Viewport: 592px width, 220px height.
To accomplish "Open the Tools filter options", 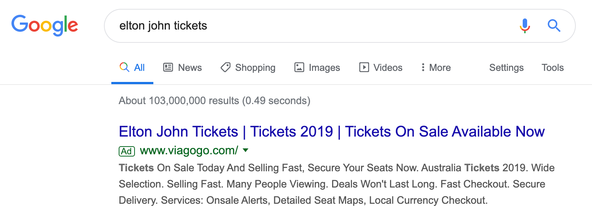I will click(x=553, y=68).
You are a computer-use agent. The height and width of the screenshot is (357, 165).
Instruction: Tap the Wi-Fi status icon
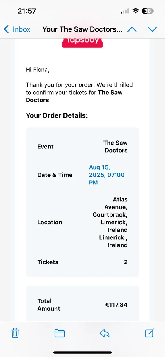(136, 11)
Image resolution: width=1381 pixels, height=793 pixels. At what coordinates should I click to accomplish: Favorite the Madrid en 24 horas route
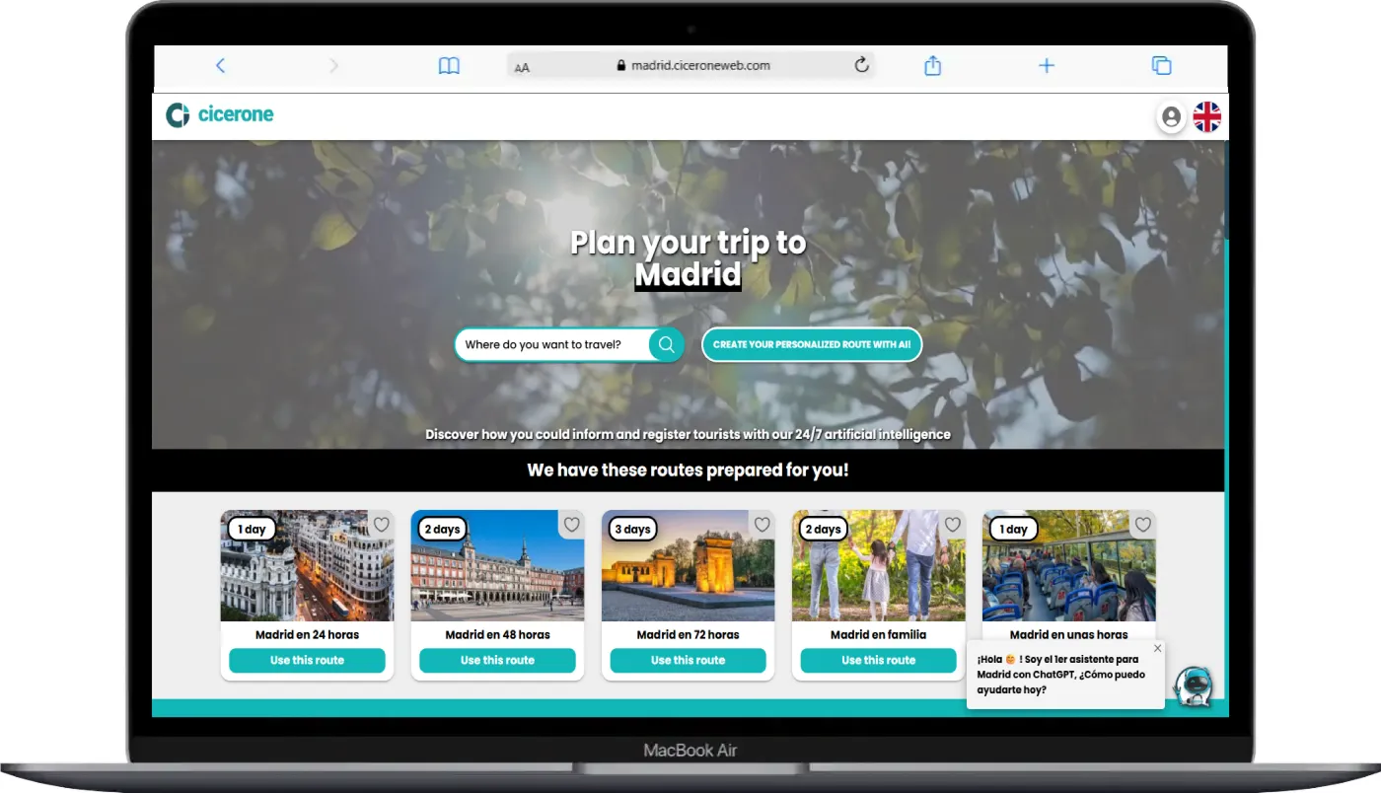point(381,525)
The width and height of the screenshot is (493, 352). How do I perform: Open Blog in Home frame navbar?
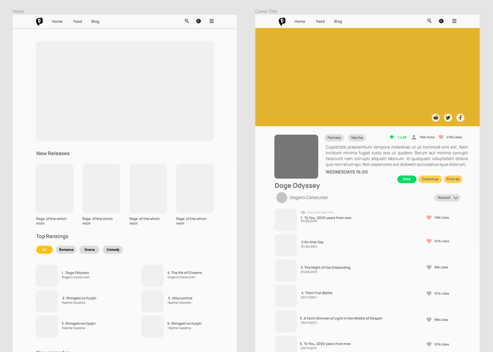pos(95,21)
==
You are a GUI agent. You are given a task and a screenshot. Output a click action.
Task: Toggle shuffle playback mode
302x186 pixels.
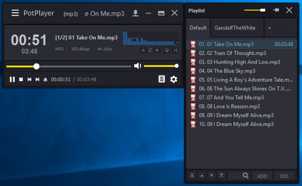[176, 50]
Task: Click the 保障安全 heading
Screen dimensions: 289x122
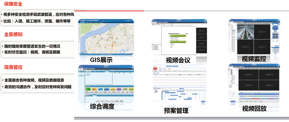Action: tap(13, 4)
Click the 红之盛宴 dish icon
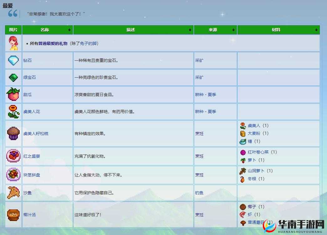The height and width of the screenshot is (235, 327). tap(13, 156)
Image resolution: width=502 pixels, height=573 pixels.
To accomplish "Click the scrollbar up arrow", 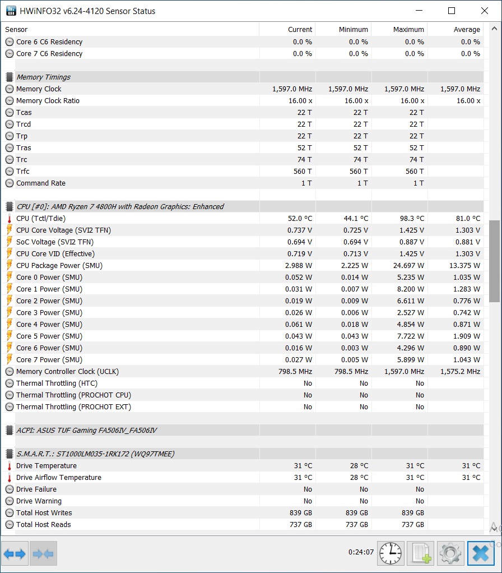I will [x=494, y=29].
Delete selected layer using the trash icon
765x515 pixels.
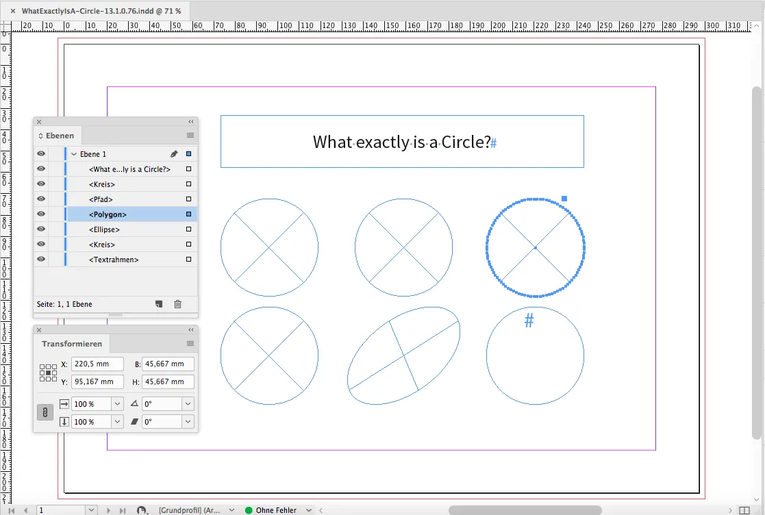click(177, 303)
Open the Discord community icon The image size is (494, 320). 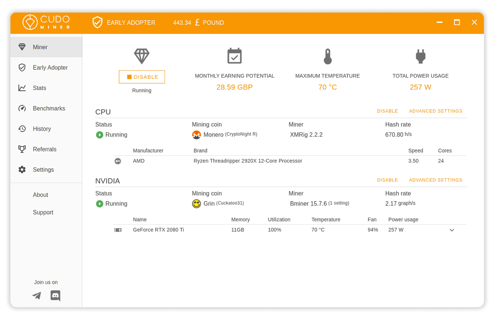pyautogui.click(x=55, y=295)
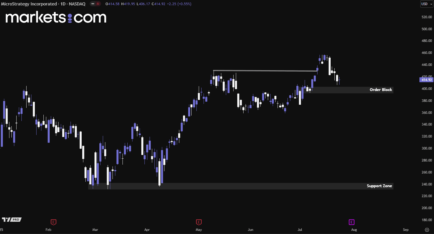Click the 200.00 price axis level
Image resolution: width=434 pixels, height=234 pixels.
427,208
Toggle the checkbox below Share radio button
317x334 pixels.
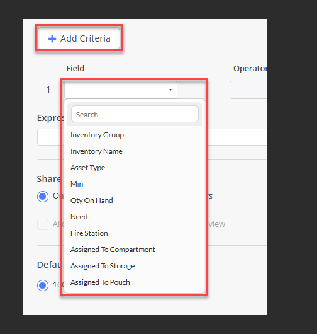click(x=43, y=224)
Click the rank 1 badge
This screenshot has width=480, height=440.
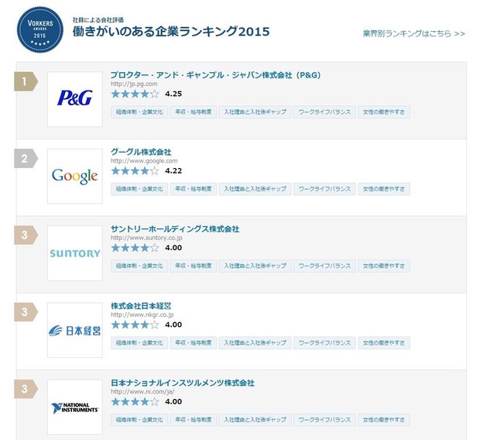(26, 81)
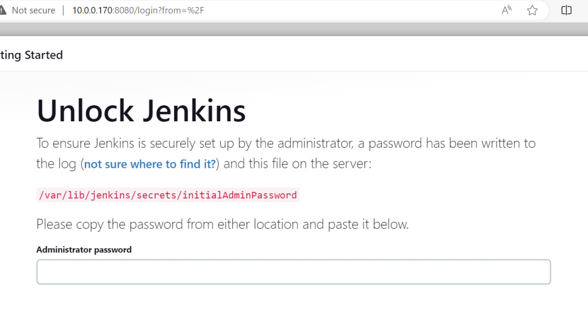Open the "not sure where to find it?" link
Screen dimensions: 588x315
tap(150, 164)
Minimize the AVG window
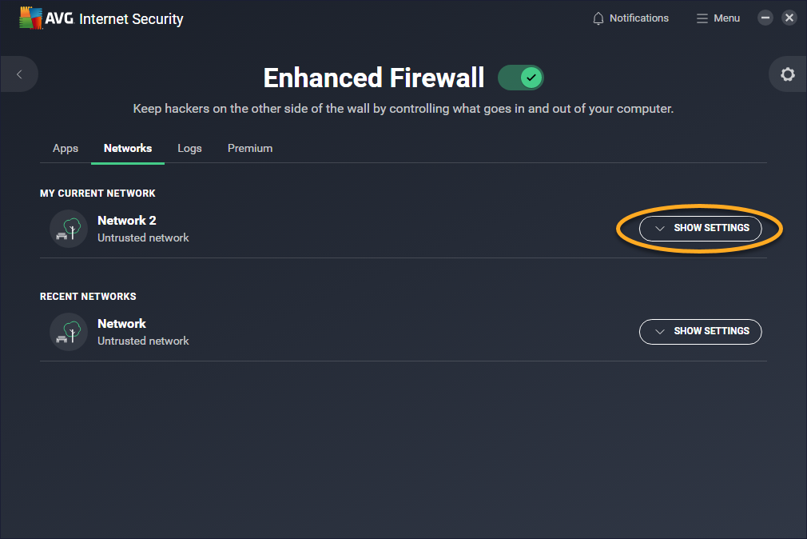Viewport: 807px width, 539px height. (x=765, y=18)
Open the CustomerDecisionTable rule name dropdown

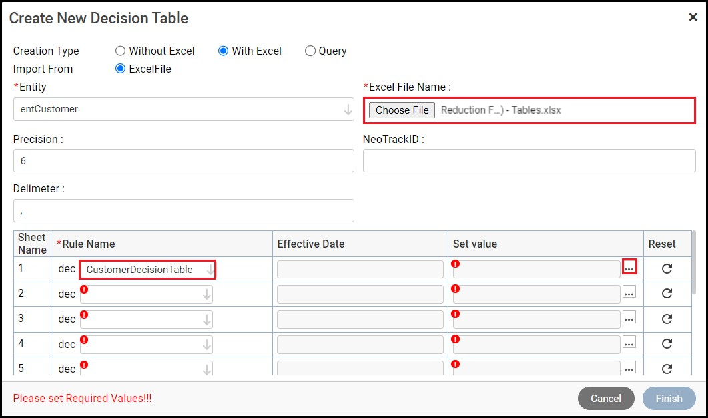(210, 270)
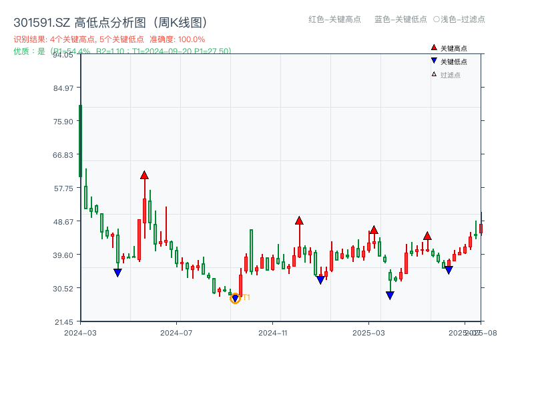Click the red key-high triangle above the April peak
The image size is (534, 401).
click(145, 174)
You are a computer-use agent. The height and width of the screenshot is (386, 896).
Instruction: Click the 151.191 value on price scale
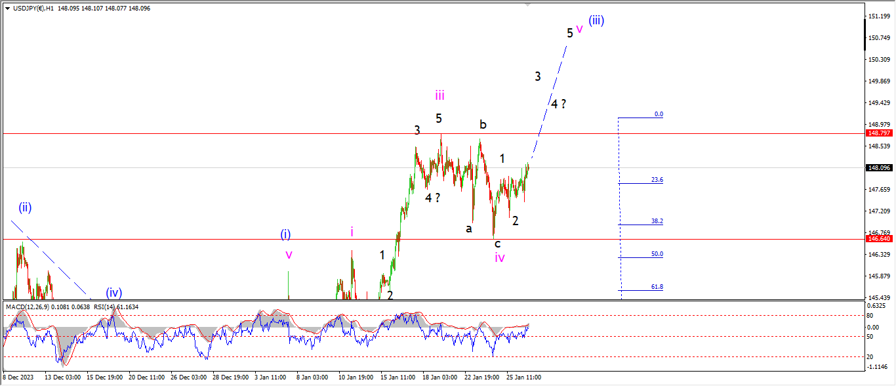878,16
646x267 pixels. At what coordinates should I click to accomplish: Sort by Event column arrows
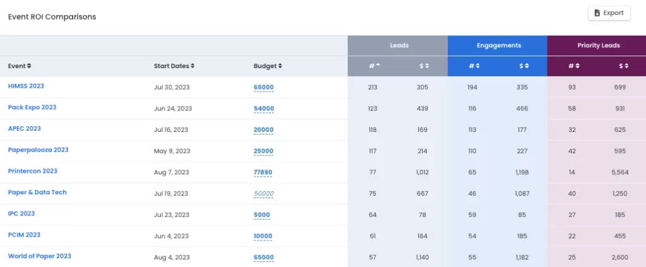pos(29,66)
* * *
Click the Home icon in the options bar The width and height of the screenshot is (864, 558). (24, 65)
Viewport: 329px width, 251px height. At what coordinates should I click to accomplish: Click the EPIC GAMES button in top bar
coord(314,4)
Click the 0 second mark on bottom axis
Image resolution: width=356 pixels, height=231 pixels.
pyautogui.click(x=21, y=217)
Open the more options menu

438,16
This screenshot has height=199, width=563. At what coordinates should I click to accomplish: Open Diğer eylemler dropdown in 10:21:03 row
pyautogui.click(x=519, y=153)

* **TASK OBJECTIVE**:
Copy out every line in the entries above that holds "computer".

* **SOLUTION**:
You are a computer-use agent. The height and width of the screenshot is (357, 165).
You are a computer-use agent. The height and width of the screenshot is (386, 896).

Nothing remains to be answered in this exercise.